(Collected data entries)
..............................

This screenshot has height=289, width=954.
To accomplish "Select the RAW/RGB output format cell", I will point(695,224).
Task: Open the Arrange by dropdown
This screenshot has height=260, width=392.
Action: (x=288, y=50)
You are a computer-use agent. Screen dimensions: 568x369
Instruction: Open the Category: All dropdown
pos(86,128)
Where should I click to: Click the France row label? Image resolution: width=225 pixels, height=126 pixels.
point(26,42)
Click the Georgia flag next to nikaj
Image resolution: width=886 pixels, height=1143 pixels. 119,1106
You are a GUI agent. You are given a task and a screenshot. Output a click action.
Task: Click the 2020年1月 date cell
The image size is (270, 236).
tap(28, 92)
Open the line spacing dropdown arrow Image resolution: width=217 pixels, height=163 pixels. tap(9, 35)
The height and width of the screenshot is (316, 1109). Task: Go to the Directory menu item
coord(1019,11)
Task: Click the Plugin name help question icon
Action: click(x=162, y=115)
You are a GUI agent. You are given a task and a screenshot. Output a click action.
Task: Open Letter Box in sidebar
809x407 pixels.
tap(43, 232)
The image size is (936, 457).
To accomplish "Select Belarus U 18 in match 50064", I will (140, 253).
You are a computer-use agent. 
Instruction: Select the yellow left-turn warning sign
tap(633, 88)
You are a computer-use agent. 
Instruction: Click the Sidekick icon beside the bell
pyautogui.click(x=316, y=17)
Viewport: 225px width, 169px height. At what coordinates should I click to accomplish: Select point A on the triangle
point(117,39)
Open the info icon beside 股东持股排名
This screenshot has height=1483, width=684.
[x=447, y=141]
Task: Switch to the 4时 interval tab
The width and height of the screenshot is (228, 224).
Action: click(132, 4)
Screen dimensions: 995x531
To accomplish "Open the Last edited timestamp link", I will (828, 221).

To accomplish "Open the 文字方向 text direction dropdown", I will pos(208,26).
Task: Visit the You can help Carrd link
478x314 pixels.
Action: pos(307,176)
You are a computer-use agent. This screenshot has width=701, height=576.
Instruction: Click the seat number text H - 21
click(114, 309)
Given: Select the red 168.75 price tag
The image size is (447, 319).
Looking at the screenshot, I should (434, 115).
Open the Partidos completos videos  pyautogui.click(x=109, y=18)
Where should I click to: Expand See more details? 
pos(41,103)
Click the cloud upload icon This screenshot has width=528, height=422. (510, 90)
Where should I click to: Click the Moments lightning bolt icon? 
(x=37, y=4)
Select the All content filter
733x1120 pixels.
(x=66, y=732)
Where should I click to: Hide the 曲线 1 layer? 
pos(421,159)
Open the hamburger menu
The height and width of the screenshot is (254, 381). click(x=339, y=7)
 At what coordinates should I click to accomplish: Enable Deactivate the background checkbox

..............................

Each line above should be output exactly as written.

This screenshot has height=289, width=954.
To accomplish "Select the RAW/RGB output format cell", I will point(695,224).
Task: Open the Arrange by dropdown
This screenshot has height=260, width=392.
Action: (x=288, y=50)
You are a computer-use agent. Screen dimensions: 568x369
Instruction: Open the Category: All dropdown
pos(86,128)
Where should I click to: Click the France row label? Image resolution: width=225 pixels, height=126 pixels.
point(26,42)
Click the Georgia flag next to nikaj
Image resolution: width=886 pixels, height=1143 pixels. 119,1106
You are a GUI agent. You are given a task and a screenshot. Output a click action.
Task: Click the 2020年1月 date cell
The image size is (270, 236).
tap(28, 92)
Open the line spacing dropdown arrow Image resolution: width=217 pixels, height=163 pixels. tap(9, 35)
The height and width of the screenshot is (316, 1109). Task: Go to the Directory menu item
coord(1019,11)
Task: Click the Plugin name help question icon
Action: click(x=162, y=115)
You are a GUI agent. You are given a task and a screenshot. Output a click action.
Task: Open Letter Box in sidebar
809x407 pixels.
tap(43, 232)
The image size is (936, 457).
To accomplish "Select Belarus U 18 in match 50064", I will (140, 253).
You are a computer-use agent. 
Instruction: Select the yellow left-turn warning sign
tap(633, 88)
You are a computer-use agent. 
Instruction: Click the Sidekick icon beside the bell
pyautogui.click(x=316, y=17)
Viewport: 225px width, 169px height. At what coordinates should I click to accomplish: Select point A on the triangle
point(117,39)
Open the info icon beside 股东持股排名
This screenshot has height=1483, width=684.
[x=447, y=141]
Task: Switch to the 4时 interval tab
The width and height of the screenshot is (228, 224).
Action: click(132, 4)
Screen dimensions: 995x531
To accomplish "Open the Last edited timestamp link", I will (828, 221).

To accomplish "Open the 文字方向 text direction dropdown", I will pos(208,26).
Task: Visit the You can help Carrd link
478x314 pixels.
Action: pos(307,176)
You are a computer-use agent. This screenshot has width=701, height=576.
Instruction: Click the seat number text H - 21
click(114, 309)
Given: Select the red 168.75 price tag
The image size is (447, 319).
Looking at the screenshot, I should (434, 115).
Open the Partidos completos videos  pyautogui.click(x=109, y=18)
Where should I click to: Expand See more details? 
pos(41,103)
Click the cloud upload icon This screenshot has width=528, height=422. (510, 90)
Where should I click to: Click the Moments lightning bolt icon? 
(x=37, y=4)
Select the All content filter
733x1120 pixels.
(x=66, y=732)
Where should I click to: Hide the 曲线 1 layer? 
pos(421,159)
Open the hamburger menu
The height and width of the screenshot is (254, 381). click(x=339, y=7)
 At what coordinates should I click to accomplish: Enable Deactivate the background checkbox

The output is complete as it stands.